A handful of plaintiffs, such as Anu IP, Blue Spike, C4Cast.Com, and Dietgoal Innovations, account for a majority of the patent infringement lawsuits filed in 2012 in Texas, even though none of them or the corporations they are suing have any direct connection to Marshall other than these three simple words found in each of their lawsuits: “does business in.”
William Munck, a partner at Dallas-based Munck Wilson Mandala, says that Congress included a clause legally known as a “joinder provision” in the AIA that prohibited patent holders “from casually suing a plethora of infringement defendants in a single filing” in a single jurisdiction friendly to the plaintiff in hopes of forcing a financial settlement.
“The intent of this provision is to curtail the common wholesale patent troll enforcement strategy of casting a wide net and suing a multitude of unrelated but accused infringers in a single action,” says Munck.
“A patent owner now must file separate suits against each accused infringer and is forced to participate in, contend
with and address both substantive and procedural issues in each action,” he says.
The idea, according to Gil Gillam, a partner at Marshall-based Gillam & Smith, was to increase the costs and legal fees on so-called patent trolls, which supporters hoped would reduce litigation.

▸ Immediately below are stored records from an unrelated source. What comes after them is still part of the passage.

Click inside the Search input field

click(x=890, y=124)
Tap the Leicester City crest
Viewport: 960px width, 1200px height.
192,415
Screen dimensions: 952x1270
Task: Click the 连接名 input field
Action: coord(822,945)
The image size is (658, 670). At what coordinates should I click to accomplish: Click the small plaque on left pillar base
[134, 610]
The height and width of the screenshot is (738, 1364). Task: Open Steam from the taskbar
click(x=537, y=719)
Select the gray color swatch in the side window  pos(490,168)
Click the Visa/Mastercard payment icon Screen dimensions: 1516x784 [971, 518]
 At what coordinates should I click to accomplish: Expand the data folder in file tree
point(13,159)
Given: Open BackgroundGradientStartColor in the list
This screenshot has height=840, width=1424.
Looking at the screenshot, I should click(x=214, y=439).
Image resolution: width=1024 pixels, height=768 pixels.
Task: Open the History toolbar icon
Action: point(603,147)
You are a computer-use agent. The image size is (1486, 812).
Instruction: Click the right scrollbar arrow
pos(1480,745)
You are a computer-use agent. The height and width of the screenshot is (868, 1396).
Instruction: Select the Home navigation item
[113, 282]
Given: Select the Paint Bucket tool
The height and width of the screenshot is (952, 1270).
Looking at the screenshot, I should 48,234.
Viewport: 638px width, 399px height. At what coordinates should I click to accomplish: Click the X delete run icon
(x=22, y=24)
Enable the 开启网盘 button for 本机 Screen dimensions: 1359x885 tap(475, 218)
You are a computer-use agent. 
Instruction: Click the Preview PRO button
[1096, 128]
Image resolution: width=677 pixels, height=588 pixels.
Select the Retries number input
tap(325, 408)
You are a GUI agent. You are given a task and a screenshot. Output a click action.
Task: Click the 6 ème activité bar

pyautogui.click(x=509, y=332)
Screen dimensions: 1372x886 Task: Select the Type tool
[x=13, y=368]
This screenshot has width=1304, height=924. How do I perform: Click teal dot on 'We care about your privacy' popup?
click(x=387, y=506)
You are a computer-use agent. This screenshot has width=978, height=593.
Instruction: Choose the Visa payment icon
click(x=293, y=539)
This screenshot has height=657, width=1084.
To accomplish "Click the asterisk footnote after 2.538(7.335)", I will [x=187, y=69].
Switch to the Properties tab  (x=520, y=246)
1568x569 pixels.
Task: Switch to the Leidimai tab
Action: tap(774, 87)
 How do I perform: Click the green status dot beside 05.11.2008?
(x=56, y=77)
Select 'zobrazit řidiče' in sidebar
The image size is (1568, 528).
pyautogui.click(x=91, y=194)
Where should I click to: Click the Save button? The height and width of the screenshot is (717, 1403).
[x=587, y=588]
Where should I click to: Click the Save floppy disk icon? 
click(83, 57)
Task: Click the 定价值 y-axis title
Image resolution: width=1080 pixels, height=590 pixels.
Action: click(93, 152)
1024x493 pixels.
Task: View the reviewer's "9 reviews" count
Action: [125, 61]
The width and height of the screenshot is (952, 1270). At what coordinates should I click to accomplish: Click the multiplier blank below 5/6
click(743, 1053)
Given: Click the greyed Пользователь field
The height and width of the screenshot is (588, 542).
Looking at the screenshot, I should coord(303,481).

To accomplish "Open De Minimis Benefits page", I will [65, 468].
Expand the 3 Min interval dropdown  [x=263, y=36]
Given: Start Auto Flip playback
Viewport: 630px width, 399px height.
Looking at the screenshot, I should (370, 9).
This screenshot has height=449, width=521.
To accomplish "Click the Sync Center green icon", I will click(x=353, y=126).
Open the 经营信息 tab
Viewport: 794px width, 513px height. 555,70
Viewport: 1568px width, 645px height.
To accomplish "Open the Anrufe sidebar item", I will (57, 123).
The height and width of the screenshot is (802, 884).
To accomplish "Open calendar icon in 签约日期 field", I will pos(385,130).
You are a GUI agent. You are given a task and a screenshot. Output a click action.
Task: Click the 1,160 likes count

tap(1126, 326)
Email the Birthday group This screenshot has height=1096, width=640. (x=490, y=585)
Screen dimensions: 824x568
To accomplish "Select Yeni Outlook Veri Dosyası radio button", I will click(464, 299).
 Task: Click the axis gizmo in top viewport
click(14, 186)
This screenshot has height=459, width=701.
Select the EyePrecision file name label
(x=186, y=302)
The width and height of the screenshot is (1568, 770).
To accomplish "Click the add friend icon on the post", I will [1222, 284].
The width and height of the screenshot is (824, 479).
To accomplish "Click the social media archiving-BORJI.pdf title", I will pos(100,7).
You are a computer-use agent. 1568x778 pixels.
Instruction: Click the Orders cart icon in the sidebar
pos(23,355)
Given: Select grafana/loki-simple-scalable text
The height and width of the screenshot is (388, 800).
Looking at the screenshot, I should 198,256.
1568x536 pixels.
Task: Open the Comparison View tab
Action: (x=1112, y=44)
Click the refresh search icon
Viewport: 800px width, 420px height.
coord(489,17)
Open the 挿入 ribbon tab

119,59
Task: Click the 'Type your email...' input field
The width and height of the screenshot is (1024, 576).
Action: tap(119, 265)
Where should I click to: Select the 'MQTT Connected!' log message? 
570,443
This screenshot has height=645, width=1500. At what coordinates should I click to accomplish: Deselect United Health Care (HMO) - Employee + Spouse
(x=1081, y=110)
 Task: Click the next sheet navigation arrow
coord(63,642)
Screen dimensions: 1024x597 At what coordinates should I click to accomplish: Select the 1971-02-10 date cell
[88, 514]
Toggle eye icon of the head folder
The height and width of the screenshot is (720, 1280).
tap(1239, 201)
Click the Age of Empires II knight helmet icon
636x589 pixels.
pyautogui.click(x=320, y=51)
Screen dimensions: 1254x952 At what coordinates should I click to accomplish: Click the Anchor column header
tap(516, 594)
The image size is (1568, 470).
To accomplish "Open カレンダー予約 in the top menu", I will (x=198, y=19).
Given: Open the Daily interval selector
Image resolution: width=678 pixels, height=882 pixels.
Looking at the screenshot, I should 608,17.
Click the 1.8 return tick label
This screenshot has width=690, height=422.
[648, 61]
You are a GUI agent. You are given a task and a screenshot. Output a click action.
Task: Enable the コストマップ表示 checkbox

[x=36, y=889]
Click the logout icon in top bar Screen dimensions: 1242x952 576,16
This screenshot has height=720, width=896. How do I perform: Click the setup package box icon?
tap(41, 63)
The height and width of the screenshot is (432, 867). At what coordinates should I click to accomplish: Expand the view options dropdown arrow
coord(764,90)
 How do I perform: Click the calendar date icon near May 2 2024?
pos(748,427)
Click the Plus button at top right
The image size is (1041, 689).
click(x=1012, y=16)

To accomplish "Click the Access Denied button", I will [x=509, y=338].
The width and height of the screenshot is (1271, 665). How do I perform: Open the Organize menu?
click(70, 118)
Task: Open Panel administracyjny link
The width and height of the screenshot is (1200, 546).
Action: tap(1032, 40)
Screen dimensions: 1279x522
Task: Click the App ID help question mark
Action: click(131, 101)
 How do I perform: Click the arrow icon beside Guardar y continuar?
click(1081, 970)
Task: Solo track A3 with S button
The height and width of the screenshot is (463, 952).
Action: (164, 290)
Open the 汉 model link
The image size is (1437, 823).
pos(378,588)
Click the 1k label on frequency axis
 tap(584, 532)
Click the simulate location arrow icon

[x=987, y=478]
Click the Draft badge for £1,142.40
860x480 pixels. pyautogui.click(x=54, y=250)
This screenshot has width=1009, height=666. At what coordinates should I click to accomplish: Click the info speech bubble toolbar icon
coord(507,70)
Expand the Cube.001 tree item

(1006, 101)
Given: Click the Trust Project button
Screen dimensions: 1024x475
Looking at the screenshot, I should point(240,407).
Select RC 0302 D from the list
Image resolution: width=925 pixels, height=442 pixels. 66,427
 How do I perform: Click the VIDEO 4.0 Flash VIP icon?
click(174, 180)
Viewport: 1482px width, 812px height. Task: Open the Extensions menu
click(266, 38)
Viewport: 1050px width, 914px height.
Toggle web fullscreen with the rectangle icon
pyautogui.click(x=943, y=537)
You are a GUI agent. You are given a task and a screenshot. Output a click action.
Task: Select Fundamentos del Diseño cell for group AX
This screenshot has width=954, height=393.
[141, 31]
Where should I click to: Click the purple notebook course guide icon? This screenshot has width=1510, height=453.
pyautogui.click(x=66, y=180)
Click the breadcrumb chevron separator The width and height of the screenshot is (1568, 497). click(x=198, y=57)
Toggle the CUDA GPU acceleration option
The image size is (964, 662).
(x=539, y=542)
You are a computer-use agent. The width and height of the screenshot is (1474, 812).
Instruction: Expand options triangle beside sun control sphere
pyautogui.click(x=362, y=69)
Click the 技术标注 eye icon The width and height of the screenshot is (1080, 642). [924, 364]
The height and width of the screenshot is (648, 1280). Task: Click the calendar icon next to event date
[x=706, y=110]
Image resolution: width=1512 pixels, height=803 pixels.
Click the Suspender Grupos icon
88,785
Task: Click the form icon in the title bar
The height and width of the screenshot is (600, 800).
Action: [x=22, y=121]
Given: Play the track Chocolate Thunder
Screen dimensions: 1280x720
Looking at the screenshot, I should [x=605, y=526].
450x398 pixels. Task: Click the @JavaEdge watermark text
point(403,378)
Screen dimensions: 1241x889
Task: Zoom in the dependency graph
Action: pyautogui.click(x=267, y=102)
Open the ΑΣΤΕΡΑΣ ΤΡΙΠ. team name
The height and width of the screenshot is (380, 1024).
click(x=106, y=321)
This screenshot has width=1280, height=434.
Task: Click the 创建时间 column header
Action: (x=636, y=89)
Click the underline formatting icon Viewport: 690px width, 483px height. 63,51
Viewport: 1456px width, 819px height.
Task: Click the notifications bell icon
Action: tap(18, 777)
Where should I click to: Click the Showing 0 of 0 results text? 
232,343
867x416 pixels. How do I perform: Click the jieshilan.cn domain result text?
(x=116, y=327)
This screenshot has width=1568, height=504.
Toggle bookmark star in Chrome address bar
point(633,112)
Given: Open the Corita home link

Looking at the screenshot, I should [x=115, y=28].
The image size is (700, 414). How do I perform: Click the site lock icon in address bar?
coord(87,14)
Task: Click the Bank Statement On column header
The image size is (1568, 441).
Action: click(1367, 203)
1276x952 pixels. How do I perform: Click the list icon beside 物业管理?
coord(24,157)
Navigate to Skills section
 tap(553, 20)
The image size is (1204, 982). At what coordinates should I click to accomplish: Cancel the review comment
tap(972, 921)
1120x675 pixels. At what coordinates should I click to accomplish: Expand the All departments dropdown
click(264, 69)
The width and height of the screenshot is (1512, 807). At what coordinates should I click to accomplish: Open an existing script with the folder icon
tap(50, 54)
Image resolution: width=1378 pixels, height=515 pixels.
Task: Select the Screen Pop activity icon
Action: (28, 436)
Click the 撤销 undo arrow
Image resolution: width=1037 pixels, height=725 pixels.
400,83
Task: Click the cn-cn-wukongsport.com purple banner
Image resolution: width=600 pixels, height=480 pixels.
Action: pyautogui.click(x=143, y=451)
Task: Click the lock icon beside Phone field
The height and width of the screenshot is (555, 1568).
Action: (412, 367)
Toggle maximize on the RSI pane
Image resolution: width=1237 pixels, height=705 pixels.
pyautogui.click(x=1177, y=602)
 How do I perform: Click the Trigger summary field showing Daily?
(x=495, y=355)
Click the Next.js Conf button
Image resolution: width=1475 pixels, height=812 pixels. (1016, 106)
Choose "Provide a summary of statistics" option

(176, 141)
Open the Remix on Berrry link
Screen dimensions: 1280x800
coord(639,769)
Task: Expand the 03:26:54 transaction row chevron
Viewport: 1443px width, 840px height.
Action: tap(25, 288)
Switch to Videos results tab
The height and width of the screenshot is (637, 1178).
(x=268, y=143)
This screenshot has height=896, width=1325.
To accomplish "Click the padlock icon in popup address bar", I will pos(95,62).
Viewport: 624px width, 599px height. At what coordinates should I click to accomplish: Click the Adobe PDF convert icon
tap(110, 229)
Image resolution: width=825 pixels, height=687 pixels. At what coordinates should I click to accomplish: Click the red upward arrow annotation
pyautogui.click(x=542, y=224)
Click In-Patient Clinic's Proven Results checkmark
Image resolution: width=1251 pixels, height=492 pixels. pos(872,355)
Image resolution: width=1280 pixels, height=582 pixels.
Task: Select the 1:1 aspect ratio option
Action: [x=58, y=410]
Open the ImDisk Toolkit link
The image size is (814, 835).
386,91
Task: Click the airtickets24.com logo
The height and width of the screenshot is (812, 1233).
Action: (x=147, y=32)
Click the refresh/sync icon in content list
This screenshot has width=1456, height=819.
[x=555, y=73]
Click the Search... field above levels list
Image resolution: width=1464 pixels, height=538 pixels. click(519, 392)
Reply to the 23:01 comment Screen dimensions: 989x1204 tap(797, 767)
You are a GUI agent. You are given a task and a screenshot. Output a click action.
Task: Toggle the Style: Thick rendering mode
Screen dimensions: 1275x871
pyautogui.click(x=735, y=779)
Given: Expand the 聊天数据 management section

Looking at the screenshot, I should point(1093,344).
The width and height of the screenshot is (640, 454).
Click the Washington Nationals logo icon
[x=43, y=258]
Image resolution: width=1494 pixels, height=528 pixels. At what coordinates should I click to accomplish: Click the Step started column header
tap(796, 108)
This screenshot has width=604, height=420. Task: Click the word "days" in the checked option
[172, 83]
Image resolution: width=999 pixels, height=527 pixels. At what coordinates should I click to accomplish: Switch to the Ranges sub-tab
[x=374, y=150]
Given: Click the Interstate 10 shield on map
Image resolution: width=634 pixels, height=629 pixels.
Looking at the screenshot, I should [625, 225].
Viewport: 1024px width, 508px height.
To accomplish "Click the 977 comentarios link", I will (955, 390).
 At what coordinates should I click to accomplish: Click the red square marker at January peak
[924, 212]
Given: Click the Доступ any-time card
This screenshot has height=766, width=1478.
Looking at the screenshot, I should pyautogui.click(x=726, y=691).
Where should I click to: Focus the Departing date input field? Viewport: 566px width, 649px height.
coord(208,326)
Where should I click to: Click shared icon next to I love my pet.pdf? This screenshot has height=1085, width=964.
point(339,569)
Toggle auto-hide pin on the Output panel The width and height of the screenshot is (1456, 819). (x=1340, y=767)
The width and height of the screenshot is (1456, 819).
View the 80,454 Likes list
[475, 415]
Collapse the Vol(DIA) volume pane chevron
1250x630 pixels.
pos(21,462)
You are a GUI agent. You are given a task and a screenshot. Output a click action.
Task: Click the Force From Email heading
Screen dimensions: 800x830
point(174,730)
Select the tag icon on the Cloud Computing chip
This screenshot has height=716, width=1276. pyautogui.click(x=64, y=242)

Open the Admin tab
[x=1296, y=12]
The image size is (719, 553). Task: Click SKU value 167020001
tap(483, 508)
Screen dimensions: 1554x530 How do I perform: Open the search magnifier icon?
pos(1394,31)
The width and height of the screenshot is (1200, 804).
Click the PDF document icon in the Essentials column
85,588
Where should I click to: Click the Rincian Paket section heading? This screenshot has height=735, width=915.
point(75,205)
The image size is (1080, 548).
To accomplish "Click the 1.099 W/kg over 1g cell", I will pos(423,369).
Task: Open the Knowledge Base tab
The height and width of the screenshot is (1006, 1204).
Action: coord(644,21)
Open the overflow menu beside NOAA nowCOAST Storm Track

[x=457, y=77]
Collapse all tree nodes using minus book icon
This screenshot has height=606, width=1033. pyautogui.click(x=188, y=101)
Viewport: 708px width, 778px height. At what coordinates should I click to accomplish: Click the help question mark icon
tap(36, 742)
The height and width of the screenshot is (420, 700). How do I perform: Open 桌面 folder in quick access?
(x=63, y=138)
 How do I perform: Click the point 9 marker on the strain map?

“To litigate a case through trial from the standpoint of a plaintiff or a defendant is an expensive proposition,” says Gillam, a Baylor Law School graduate. “Costs and fees go up. They don’t go down.”
Gillam says that plaintiffs have previously been able to “manage costs by having one case against multiple defendants.” Now, those plaintiffs have to fund multiple cases. There has been an impact on defendants, too, he says.
“In the multiple defendant cases, some defendants were content to let defendants with more exposure or a higher profile carry most of the load,” says Gillam. “Thus, [their] costs could be lower. Now companies that truly may have marginal exposure have an individual lawsuit on their hands.”
Lawyers representing patent trolls may have outsmarted Congress in another way.
“What most plaintiffs are doing now is filing multiple lawsuits in the same venue and then asking for consolidation of the cases for pre-trial purposes, which the judge still has discretion to do after AIA,” says Vincent J. Allen, a partner at Carstens & Cahoon in Dallas.
The increase in cases filed means more work for the federal district courts, which consolidate the cases just to handle the workload, says Allen.
Allen and others say that the AIA and the increased caseload in the Eastern District of Texas have helped push some plaintiffs to file their cases in other jurisdictions, including the Northern District of Texas.
IP law experts say they expect the federal courts in Dallas will see a significant increase in its patent dispute caseload during the next few years. They point to a pilot program initiated in 2011 by US District Judge Barbara Lynn, US District Judge David Godbey and US District Judge Ed Kinkeade, which enacted local court rules designed to resolve patent infringement cases faster and cheaper.
In addition, lawyers say that it is unclear what, if any, impact the new Patent and Trademark Office opening in Dallas will have on disputes being filed in Texas.
Even so, Gillam says he doesn’t think there will be a huge decline in the number of new patent cases in the Eastern District because “patent holders continue to view EDTX as a favorable forum” and because judges in Marshall, Tyler and Texarkana have “demonstrated an ability to fairly and efficiently manage these cases.”
“The Eastern District of Texas is still as plaintiff-friendly as it ever was, if venue can be maintained there,” says Allen. “The plaintiff-friendly juries of the Eastern District are still alive and well. This is not to say that plaintiffs win every case—only that, in my view, not much has changed to make the Eastern District less attractive so long as venue can be maintained there under current law.”